YOUR TASK:
Write out the passage on the child sexual abuse law word for word, from "What sorts of" to "you can be punished under this law.".

Law on Child Sexual Abuse
This topic explains The Protection of Children from Sexual Offences Act, 2012
What does this law do?
- This is a special law for children (below 18 years; could be boys or girls).
- Cases of child sexual abuse are tried under this law. If the crime is proved, the offender is punished depending on the intensity and the act of sexual abuse.
- It lays down the procedure to be followed by the police, the magistrate (or judge) in cases of sexual crimes against children.
- Cases of child sexual abuse under this law have to be tried in Special Courts so that they get done quickly. The courts may order compensation for the physical and mental pain suffered by the child.
What sorts of crimes are punished?
- Penetrative sexual assault of a child.
- Non-penetrative sexual assault of a child, including
- Sexual assault;
- sexual harassment;
- making and selling child pornography.
These acts are punished with more jail time if they are committed by someone in a position of trust or authority.
There is a debate about whether sexual activity with consent is a crime under this law.
What happens when you report a case of child sexual abuse?
If you find out that child sexual abuse is taking place, you must report it to the police, and they will make a written record of your complaint. Most often, you may not know for sure that abuse is happening - even if you are only suspicious, you should report it.If you don’t, you can be punished under this law.
If based on your report the police believe that the child needs immediate medical care, the police have a duty to help the child get medical care even if it has not filed a FIR. As part of the investigation carried out by the police, they will have to ask the child questions. However, they have a duty to do this in an informal manner. Authorities like the child welfare committees will decide if the child should not be living in his or her current house and instead be moved to a home for children.
The government has also come out with an online complaint system.
Media channels and newspapers who publish information about the case have a duty to make sure that the information they share is correct and that they do not publish any information that might reveal who the child is - otherwise they can be punished under this law.

GIVEN DATA:
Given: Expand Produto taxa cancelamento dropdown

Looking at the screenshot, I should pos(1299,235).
...
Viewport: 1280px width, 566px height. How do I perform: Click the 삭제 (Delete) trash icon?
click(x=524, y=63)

TASK ANSWER:
What sorts of crimes are punished?
- Penetrative sexual assault of a child.
- Non-penetrative sexual assault of a child, including
- Sexual assault;
- sexual harassment;
- making and selling child pornography.
These acts are punished with more jail time if they are committed by someone in a position of trust or authority.
There is a debate about whether sexual activity with consent is a crime under this law.
What happens when you report a case of child sexual abuse?
If you find out that child sexual abuse is taking place, you must report it to the police, and they will make a written record of your complaint. Most often, you may not know for sure that abuse is happening - even if you are only suspicious, you should report it.If you don’t, you can be punished under this law.